**** Text block

Axidava

Woman In Savage Life

Man, in a state of barbarity, equally cruel and indolent, active by necessity, but naturally inclined to repose, is acquainted with little more than the physical effects of love; and having none of those moral ideas which only can soften the empire of force, he is led to consider it as his supreme law, subjecting to his despotism those whom reason had made his equals, but whose imbecility betrayed them to his strength.

Cast in the lap of naked nature, and exposed to every hardship, the forms of women, in savage life, are but little engaging. With nothing that deserves the name of culture, their latent qualities, if they have any, are like the diamond, while enclosed in the rough flint, incapable of shewing any lustre. Thus destitute of every thing by which they can excite love, or acquire esteem; destitute of beauty to charm, or art to soothe, the tyrant man; they are by him destined to perform every mean and servile office. In this the American and other savage women differ widely from those of Asia, who, if they are destitute of the qualifications necessary for gaining esteem, have beauty, ornaments, and the art of exciting love.

In civilized countries a woman acquires some power by being the mother of a numerous family, who obey her maternal authority, and defends her honor and her life. But, even as a mother, a female savage has not much advantage. Her children, daily accustomed to see their father treat her nearly as a slave, soon begin to imitate his example, and either pay little regard to her authority or shake it off altogether.

Of this the Hottentot boys afford a remarkable proof. They are brought up by the women, till they are about fourteen years of age. Then, with several ceremonies they are initiated into the society of men. After this initiation is over it is reckoned manly for a boy to take the earliest opportunity of returning to the hut of his mother, and beating her in the most barbarous manner, to show that he is now out of her jurisdiction. Should the mother complain to the men, they would only applaud the boy for showing so laudable a contempt for the society and authority of women.

In the Brazils, the females are obliged to follow their husbands to war, to supply the place of beasts of burden, and to carry on their backs their children, provisions, hammocks, and every thing wanted in the field.

In the Isthmus of Darien, they are sent along with warriors and travellers, as we do baggage horses. Even their Queen appeared before some English gentlemen, carrying her sucking child, wrapt in a red blanket.

The women among the Indians of America are what the Helots were among the Spartans, a vanquished people obliged to toil for their conquerors. Hence on the banks of the Oroonoko we have heard of mothers slaying their daughters out of compassion, and smothering them in the hour of their birth. They consider this barbarous pity as a virtue.

********

- Directive 1: Which geographic places does the passage on women in savage life name?
- Directive 2: Continue the passage on women in savage life from its final sentence.
The lines after this have no connection to the passage on women in savage life.

**** Collected data

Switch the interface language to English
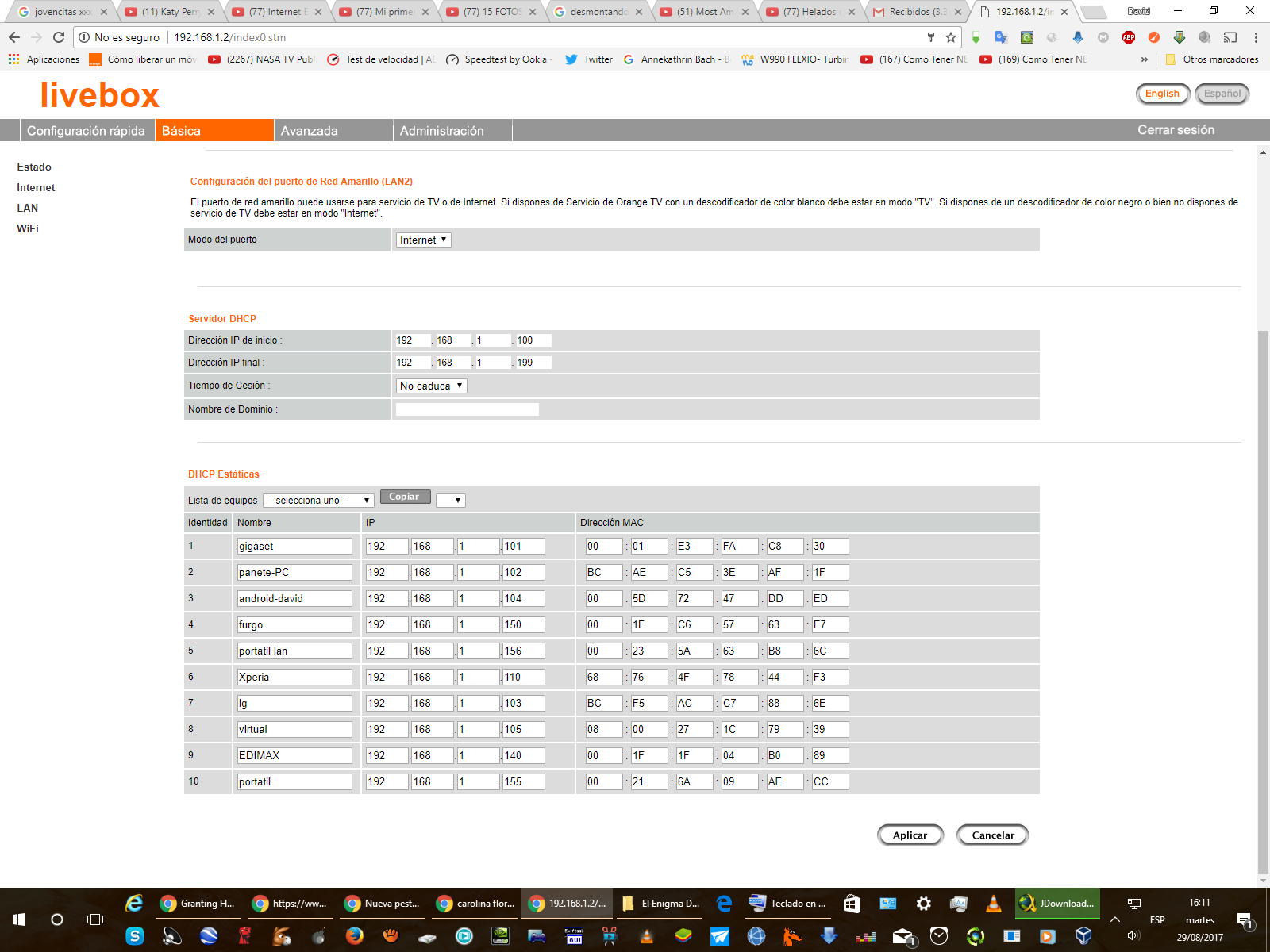The height and width of the screenshot is (952, 1270). click(x=1162, y=94)
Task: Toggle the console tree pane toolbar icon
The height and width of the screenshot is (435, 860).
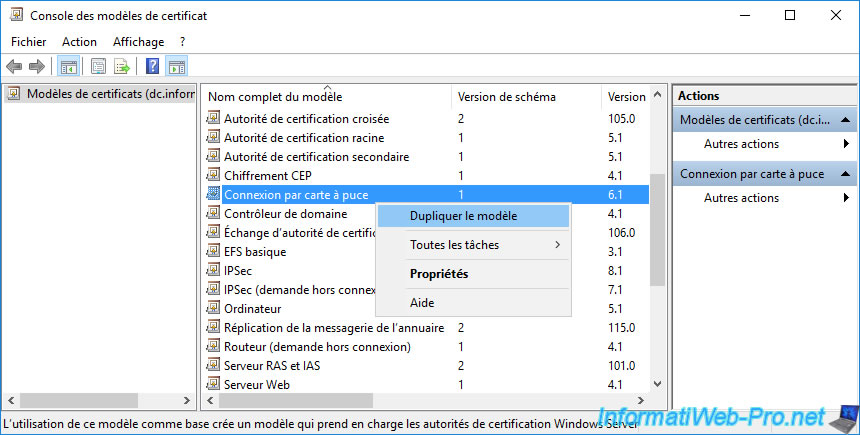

********

- Expected output 1: Asia, the Brazils, the Isthmus of Darien, America, and the banks of the Oroonoko.

- Expected output 2:
Father Joseph Gumilla, reproving one of them for this inhuman crime, received the following answer:—“I wish to God, Father, I wish to God, that my mother had, by my death, prevented the manifold distresses I have endured, and have yet to endure as long as I live. Had she kindly stilled me in my birth, I should not have felt the pain of death, nor the numberless other pains to which life has subjected me. Consider, Father, our deplorable condition. Our husbands go to hunt with their bows and arrows, and trouble themselves no farther: we are dragged along with one infant at our breast, and another in a basket. They return in the evening without any burden; we return with the burden of our children. Though tired with long walking, we are not allowed to sleep, but must labor the whole night, in grinding maize to make chica for them. They get drunk, and in their drunkenness beat us, draw us by the hair of the head, and tread us under foot. A young wife is brought upon us and permitted to abuse us and our children. What kindness can we show to our female children, equal to that of relieving them from such servitude, more bitter a thousand times than death? I repeat again, would to God my mother had put me under ground, the moment I was born.”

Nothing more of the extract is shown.